◆ **EXERCISE TASK**
Rewrite the records from the line with "Given: Click the 2025 column header" through the end, changing "width" to "breadth" and keeping everything else the same. Leave out the pictures.

>> Start MATERIAL TO PROCESS

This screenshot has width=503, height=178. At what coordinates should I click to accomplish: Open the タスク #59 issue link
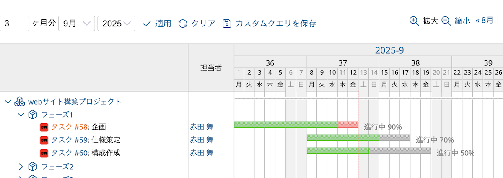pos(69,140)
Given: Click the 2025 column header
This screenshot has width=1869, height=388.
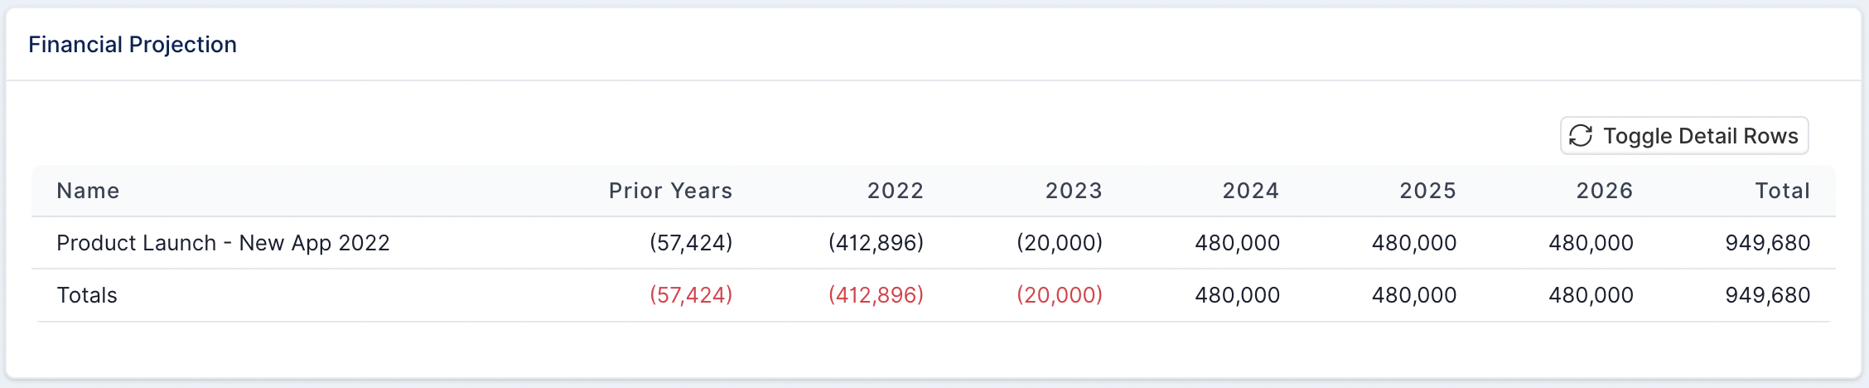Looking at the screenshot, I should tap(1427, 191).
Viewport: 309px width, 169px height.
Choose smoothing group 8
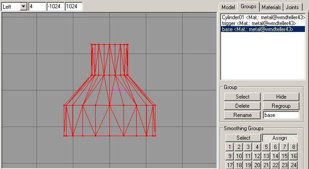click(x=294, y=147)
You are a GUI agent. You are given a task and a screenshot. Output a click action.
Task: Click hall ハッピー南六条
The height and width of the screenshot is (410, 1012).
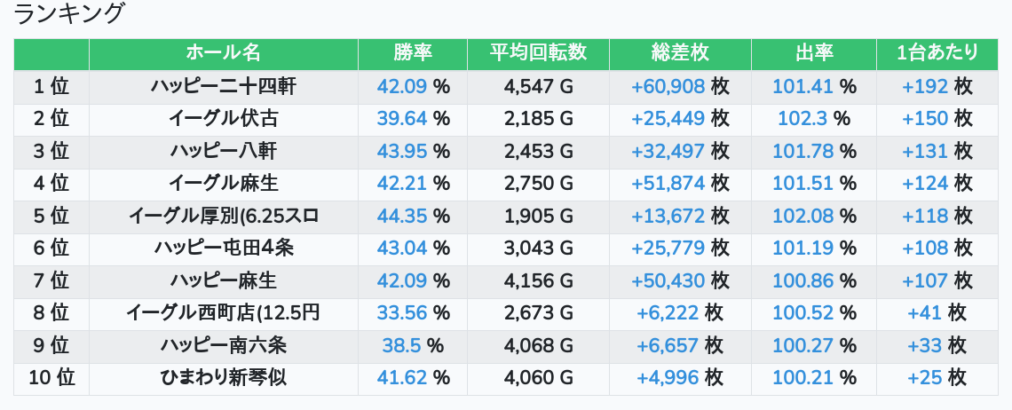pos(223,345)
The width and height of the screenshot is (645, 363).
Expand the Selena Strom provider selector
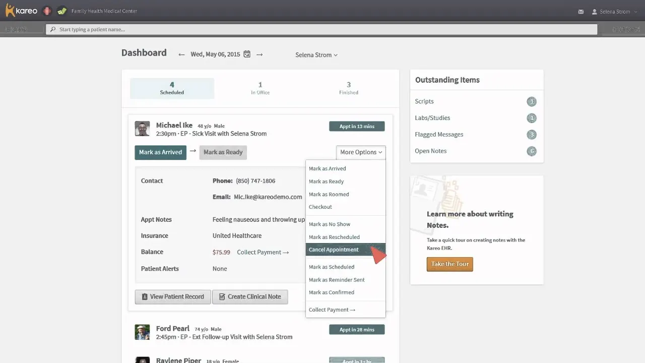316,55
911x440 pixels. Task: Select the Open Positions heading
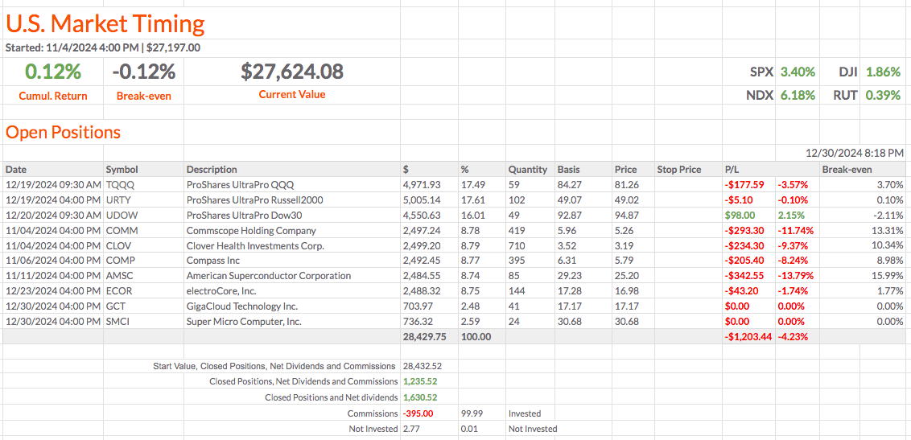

>> End MATERIAL TO PROCESS

◆ **ANSWER FOR THIS EXERCISE**
Given: Click the 2025 column header
This screenshot has breadth=1869, height=388.
Looking at the screenshot, I should tap(1427, 191).
Viewport: 309px breadth, 169px height.
Choose smoothing group 8
click(x=294, y=147)
You are a GUI agent. You are given a task and a screenshot. Output a click action.
Task: Click hall ハッピー南六条
The height and breadth of the screenshot is (410, 1012).
pos(223,345)
The breadth and height of the screenshot is (645, 363).
Expand the Selena Strom provider selector
316,55
911x440 pixels. Task: Select the Open Positions heading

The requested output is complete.